» WORK REQUEST
From the records below, pull each line that has "value".

» INFORMATION PROVIDED
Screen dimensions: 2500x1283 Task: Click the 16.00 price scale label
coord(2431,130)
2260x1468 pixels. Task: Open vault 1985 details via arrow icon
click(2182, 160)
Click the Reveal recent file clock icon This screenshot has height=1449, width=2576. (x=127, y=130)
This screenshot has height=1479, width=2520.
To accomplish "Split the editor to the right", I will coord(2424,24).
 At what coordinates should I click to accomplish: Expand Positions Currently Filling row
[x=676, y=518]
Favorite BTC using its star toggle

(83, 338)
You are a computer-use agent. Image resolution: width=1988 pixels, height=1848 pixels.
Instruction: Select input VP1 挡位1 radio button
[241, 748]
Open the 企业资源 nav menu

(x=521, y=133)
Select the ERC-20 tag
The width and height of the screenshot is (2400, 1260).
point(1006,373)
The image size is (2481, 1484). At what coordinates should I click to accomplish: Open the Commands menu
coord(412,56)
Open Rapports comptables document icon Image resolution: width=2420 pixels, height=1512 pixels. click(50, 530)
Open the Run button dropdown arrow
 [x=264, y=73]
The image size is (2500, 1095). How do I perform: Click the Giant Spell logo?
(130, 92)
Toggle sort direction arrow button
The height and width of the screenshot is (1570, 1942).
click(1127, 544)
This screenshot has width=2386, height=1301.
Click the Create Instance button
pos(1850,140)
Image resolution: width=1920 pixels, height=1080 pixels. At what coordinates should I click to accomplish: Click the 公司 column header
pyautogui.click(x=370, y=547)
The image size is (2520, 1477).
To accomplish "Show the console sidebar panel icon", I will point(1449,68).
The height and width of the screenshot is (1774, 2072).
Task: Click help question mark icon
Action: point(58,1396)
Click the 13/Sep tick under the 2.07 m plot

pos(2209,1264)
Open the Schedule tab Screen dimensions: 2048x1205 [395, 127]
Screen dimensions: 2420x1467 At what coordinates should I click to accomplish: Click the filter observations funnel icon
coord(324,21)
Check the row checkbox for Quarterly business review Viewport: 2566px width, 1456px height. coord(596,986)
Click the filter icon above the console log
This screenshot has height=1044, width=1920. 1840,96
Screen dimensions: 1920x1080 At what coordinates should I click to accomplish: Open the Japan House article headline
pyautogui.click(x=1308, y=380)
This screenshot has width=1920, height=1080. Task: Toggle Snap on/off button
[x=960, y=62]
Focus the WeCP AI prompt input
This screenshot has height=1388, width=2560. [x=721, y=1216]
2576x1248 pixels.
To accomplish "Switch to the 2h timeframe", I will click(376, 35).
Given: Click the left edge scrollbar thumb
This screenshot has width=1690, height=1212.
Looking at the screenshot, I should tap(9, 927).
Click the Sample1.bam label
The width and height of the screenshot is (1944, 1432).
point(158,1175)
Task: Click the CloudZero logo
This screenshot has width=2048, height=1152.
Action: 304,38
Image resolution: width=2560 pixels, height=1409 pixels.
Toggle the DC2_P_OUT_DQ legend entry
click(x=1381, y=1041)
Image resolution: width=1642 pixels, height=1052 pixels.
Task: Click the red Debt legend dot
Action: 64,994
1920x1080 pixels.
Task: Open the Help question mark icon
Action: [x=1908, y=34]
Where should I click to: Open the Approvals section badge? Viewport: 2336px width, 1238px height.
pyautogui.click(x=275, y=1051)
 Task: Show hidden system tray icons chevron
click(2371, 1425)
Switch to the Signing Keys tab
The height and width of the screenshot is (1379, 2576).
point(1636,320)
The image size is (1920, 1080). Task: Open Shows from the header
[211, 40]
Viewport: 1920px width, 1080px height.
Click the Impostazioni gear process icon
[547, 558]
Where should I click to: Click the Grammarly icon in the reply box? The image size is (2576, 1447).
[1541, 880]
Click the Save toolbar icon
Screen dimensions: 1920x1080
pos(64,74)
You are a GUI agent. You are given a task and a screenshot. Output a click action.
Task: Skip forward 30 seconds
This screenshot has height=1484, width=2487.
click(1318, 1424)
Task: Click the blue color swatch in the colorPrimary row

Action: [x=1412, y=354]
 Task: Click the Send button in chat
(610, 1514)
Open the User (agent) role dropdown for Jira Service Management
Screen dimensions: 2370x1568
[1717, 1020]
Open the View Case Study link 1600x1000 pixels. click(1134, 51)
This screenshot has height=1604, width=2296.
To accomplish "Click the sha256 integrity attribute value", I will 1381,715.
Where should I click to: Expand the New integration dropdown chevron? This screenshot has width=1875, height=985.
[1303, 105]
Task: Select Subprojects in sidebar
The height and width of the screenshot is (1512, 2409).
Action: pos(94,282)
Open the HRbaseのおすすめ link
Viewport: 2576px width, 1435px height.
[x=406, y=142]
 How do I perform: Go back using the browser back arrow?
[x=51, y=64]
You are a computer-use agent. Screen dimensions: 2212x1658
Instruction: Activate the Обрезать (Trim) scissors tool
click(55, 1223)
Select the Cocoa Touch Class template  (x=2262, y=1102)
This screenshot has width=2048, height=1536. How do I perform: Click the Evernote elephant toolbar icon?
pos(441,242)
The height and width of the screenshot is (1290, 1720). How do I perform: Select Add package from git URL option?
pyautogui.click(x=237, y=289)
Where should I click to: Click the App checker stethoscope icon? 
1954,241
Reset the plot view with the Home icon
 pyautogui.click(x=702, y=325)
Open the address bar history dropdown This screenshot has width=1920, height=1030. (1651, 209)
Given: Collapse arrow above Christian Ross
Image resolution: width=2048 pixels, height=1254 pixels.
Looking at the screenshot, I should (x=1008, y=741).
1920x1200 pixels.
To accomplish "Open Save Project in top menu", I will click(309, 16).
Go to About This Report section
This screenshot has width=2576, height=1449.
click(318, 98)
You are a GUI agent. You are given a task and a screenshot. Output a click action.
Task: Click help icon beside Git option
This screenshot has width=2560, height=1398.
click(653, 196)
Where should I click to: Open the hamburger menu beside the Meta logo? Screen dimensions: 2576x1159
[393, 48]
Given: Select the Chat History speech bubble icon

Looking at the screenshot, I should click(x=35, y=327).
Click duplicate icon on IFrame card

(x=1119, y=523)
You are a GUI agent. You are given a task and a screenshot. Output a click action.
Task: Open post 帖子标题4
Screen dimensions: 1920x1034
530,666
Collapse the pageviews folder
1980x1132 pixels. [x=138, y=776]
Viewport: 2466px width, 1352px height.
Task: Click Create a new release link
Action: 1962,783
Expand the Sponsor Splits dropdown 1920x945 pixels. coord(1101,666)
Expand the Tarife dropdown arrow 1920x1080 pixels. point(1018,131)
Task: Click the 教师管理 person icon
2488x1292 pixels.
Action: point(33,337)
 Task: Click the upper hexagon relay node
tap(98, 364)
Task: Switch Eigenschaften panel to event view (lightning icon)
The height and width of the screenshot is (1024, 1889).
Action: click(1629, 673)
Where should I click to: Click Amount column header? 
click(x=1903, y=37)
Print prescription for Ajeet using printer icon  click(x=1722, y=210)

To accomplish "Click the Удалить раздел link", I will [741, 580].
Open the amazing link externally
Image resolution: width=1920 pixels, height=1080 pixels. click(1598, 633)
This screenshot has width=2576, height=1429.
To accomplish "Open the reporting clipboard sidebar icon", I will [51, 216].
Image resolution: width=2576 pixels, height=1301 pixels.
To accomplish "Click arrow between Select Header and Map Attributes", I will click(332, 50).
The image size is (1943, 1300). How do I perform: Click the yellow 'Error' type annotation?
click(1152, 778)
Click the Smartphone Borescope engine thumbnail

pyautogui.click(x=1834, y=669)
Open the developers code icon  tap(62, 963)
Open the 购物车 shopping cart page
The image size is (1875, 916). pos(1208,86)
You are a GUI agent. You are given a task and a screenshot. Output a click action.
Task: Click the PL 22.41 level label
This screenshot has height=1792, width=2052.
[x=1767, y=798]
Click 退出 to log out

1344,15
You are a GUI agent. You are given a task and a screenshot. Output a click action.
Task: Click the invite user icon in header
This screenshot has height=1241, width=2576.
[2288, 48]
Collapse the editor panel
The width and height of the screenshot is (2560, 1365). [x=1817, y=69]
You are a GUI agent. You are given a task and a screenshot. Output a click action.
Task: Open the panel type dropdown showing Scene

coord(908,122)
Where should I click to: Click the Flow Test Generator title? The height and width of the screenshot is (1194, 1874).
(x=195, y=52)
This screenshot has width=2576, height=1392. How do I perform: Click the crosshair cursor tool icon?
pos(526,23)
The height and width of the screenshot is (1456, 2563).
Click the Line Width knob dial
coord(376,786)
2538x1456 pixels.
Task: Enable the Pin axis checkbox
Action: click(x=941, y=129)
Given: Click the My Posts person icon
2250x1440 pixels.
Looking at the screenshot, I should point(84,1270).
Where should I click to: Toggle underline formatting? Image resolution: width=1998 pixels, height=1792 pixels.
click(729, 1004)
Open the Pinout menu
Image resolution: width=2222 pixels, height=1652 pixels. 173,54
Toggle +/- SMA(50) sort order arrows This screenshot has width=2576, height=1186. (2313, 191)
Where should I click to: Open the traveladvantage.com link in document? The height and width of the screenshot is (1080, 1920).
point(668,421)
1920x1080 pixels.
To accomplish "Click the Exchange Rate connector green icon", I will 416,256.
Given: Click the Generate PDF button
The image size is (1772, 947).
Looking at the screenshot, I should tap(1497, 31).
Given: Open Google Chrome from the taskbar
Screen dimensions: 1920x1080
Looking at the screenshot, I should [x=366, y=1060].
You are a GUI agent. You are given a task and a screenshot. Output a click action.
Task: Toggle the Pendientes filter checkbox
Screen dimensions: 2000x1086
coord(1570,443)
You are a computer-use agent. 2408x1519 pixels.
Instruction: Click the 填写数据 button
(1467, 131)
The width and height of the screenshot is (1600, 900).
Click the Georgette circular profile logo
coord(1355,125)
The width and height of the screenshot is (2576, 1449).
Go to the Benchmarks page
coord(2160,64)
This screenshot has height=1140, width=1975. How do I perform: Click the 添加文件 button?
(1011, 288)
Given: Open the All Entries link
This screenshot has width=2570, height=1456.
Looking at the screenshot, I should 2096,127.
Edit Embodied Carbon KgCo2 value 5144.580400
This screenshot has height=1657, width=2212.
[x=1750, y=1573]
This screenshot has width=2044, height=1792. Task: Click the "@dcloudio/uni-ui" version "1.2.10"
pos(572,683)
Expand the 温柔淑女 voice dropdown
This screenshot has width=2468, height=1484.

» RESPONSE AREA
To accomplish "Click the sha256 integrity attribute value", I will 1381,715.
Edit Embodied Carbon KgCo2 value 5144.580400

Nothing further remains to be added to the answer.